McDonough lived both sides of the lens. She reported on crime, covered tragedies, and interviewed victims’ families before becoming a subject of the same system. She knows what it is like to cover devastation and to live it. That duality gives her story depth most recovery memoirs cannot offer.

She combines investigative journalism with emotional vulnerability. Many memoirs are beautifully emotional but lack clarity and structure. Many journalists write clearly but lack raw openness. McDonough does both, writing with investigative precision, emotional truth, a reporter’s discipline, and a survivor’s heart, according to the author.

Her mugshot was public and she chose not to hide from it. Most people with public shame disappear. She turned humiliation into testimony, repurposing pain into service through Beth McD Media where she helps others face their truth without shame.

Growth plan or vision

Through Beth McD Media, McDonough provides coaching and speaking services helping people design recovery approaches matching their circumstances. She teaches clients how to use the environment intentionally during recovery, whether that means moving to new cities or staying and facing familiar triggers.

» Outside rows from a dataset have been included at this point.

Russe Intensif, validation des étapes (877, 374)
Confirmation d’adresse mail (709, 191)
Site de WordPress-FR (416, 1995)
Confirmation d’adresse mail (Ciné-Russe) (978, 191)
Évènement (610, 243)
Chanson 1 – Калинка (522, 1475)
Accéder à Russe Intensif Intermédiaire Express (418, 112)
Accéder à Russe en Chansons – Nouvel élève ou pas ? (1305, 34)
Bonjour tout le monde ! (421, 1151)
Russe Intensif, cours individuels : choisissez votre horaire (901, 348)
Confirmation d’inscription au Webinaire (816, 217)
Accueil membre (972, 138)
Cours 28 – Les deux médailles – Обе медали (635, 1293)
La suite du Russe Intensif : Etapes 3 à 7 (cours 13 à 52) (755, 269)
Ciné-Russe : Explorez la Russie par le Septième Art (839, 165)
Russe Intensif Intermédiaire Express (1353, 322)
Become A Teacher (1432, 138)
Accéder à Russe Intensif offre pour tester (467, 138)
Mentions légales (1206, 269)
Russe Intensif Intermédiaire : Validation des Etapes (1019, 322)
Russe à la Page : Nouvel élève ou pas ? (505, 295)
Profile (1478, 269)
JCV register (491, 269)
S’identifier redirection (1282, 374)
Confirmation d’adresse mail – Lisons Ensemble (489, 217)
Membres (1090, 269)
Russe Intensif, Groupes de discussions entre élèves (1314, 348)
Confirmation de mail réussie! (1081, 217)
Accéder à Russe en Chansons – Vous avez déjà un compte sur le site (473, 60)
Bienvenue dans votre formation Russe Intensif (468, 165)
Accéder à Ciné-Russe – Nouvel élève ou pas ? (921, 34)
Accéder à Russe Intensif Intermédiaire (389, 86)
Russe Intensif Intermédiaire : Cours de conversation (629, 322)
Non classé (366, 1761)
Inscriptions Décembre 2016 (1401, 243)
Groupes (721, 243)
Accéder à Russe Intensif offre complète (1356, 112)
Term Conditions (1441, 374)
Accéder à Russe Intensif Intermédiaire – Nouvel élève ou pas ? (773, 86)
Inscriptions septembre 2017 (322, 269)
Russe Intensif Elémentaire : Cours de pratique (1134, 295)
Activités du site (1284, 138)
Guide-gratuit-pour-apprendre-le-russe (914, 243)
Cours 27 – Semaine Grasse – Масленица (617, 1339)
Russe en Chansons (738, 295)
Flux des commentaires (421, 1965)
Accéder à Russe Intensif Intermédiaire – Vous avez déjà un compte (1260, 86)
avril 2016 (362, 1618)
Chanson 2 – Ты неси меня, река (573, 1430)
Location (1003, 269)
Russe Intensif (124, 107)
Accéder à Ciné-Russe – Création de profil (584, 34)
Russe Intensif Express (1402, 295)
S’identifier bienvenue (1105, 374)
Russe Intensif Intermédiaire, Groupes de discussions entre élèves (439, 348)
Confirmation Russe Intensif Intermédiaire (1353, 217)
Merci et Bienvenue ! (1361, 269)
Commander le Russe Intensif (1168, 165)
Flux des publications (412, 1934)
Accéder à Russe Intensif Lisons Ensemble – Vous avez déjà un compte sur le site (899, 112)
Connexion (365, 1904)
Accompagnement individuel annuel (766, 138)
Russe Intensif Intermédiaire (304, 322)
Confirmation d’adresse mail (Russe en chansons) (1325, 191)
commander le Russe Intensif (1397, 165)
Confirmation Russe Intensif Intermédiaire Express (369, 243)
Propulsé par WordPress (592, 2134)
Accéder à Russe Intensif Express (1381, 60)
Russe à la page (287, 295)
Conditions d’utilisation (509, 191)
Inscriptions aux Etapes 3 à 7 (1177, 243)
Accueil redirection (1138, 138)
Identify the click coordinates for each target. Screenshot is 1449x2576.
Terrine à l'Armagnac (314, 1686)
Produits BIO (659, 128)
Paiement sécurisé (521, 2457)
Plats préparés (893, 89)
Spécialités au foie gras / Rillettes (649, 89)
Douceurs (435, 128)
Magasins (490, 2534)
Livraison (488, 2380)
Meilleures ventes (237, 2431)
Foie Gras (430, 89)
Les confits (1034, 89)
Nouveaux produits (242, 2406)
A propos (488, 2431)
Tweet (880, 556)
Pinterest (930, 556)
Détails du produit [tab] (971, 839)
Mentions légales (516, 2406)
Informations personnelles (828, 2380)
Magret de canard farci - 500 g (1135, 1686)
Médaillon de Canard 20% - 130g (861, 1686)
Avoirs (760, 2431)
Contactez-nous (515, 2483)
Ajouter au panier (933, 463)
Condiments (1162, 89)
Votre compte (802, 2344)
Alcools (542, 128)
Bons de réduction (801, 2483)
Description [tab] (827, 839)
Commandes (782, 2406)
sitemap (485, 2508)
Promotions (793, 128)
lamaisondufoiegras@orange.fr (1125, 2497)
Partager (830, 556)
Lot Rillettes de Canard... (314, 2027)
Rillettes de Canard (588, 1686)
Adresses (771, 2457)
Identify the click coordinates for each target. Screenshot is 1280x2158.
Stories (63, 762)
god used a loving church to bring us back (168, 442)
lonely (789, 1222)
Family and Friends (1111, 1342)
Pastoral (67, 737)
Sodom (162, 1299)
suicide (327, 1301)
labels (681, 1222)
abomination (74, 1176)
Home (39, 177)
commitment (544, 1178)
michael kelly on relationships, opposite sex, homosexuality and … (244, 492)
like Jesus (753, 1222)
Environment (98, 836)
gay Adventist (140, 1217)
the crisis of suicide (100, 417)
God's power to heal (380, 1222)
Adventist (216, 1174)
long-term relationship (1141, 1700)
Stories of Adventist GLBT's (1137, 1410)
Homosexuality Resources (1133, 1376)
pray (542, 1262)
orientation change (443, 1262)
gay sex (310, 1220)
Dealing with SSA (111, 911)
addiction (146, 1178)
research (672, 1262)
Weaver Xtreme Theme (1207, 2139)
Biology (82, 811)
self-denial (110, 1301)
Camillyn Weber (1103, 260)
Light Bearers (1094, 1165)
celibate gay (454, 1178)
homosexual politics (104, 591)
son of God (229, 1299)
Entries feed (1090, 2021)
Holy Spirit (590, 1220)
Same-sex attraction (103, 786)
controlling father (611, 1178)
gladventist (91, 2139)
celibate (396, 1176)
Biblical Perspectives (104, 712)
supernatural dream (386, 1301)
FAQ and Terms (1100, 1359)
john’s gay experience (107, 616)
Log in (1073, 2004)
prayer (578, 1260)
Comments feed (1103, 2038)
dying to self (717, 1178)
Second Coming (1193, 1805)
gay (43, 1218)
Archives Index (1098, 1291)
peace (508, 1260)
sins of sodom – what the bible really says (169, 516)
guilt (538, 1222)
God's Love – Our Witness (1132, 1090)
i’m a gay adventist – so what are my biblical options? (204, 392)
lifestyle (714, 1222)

Her second book Still Standing, releasing in 2026, will examine what happened after the initial recovery period. It will address reintegration challenges when returning to social and professional environments, going into more detail about what the rise looked like after the fall, according to the author.

What to watch next

Whether McDonough’s approach of writing during active recovery rather than after gains traction among memoir publishers remains uncertain. The traditional model prefers authors with years of hindsight and completed transformation rather than documentation of ongoing struggle.

Her ability to balance raw honesty about messy recovery with hope for people currently struggling will determine if Still Standing reaches audiences seeking real recovery narratives over inspirational redemption stories.

Beth McDonough wrote STANDBY during active recovery from alcohol addiction while participating in rehab, recovery meetings, therapy, aftercare, and AA program rather than waiting until healing was complete. The Emmy-winning journalist who won duPont-Columbia and Edward R. Murrow awards documented her public fall and rebuilding in Southwest desert with two dachshunds while managing tick-borne illness. She operates Beth McD Media providing coaching and speaking services, with second book Still Standing scheduled for 2026 examining reintegration after recovery.